I styled my bootcut jeans with a cropped grey T-shirt from Entire Studios and Wales Bonner x Adidas Superstars. Photography: Tyler Dane Wingco

Curious to hear what others thought of the silhouette, while wearing my bootcuts, I did some market research. For Tanaka Chitete, a software engineer who owns no less than six pairs of bootcut jeans, it’s largely about “trying to figure out how to wear them with different types of shoes and different types of clothing.” Not having boots to wear with the jeans perhaps availed me from the retro look. Instead, a recent image of Pharrell in his bootcut jeans and Superstars informed my styling.

Chitete points to Lamar as an example, and how he paired his light-wash Celine flares with black and white Nike Air DT Max ’96s. “Because it’s very easy to just chuck on a pair of cowboy boots and be like, all right, cool, I’m good to go,” he says, “But the problem with that is you start to look as if you’re wearing a costume: cowboy ranch-hand, working man type stuff. But for me, [it’s about] trying to figure out how to wear them so I don’t fall into that trap.” 

As a Gen Zer, I wasn’t old enough to have lived through the bootcut jeans trend of the early 2000s. Nor did I want to cosplay Serge Gainsbourg, one of Slimane’s major style influences. Pulling these on, however, was its own form of time travel (I did feel slightly yee-haw). But creative figures like Lamar and Pharrell are showing bootcut jeans in a contemporary light. Pharrell, the creative director of menswear at Louis Vuitton, also showed bootcut jeans in his autumn/winter 2025 collection last month in Paris. 

What makes bootcut jeans so polarising is that they flirt with stereotype – that you’re ‘doing a thing’, making a statement, wearing something a bit ‘out there’. This is also true for most garments outside of the male norm, like white jeans, for example. Supremely, however, bootcut jeans, composed with a small percentage of elastane for stretch while fit slimmer around the thigh, bring with them a host of feminine associations.

Will men wear bootcut jeans?
Wearing my Superstars, I looked to Pharrell for inspiration to make the jeans feel less yee-haw. Photography: Jasper Karolewski
“Casual-Tyler” was how one colleague described my outfit. Photography: Jasper Karolewski

Conservative detractors on X were too pleased to report that Lamar’s flared jeans were from the women’s section.

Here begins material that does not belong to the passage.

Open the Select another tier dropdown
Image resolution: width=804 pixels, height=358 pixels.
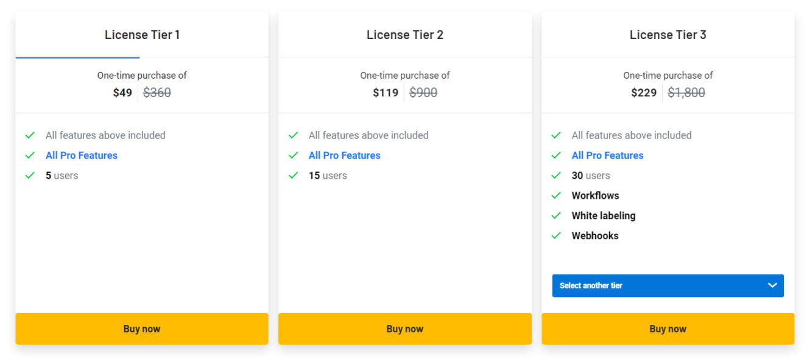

In a retweet from menswear commentator Derek Guy, he pointed out that the conservative men criticising Lamar are themselves wearing slim-fitting trousers with stretch, “both of which were once considered strictly for women. In ten years, you’ll be in flares clutching pearls about something else.”

“That’s something that I do now,” Chitete says. “The women’s section is a lot more varied, a lot more interesting, the cuts are much more enticing . . . Every time I want to buy a brand new pair of bootcut jeans or anything wide, I always go to the women’s section because I can’t remember the last time I saw an advertisement for bootcut jeans as a lifestyle [piece] marketed towards men.”

Considering I haven’t worn jeans for two years after outgrowing my ‘perfect pair’, and how the bootcuts would flare out in a subtle cone shape, seeing (and feeling) these jeans give my legs an hourglass shape was the Thursday dopamine hit I needed. Heading out for my sweet treat that day, I started to hit my stride in the jeans, and they hit me back; the looser lower half slapped at the back of my legs as I walked. I felt activated by my clothing, and I loved it. 

As I headed home, I completely forgot about the peak hour concert commute with Billie Eilish in town. At the train station, hordes of young fans were wearing bandanas and oversized football jerseys. For now, bootcut jeans may remain in the realm of the costume; unlike women’s fashion, for it to take one very famous figure to start a whole trend isn’t how most shifts in menswear works. But with Lamar being the headline-maker he is, bootcut and otherwise have reentered the conversation in a palatable way. Now, I’m a convert.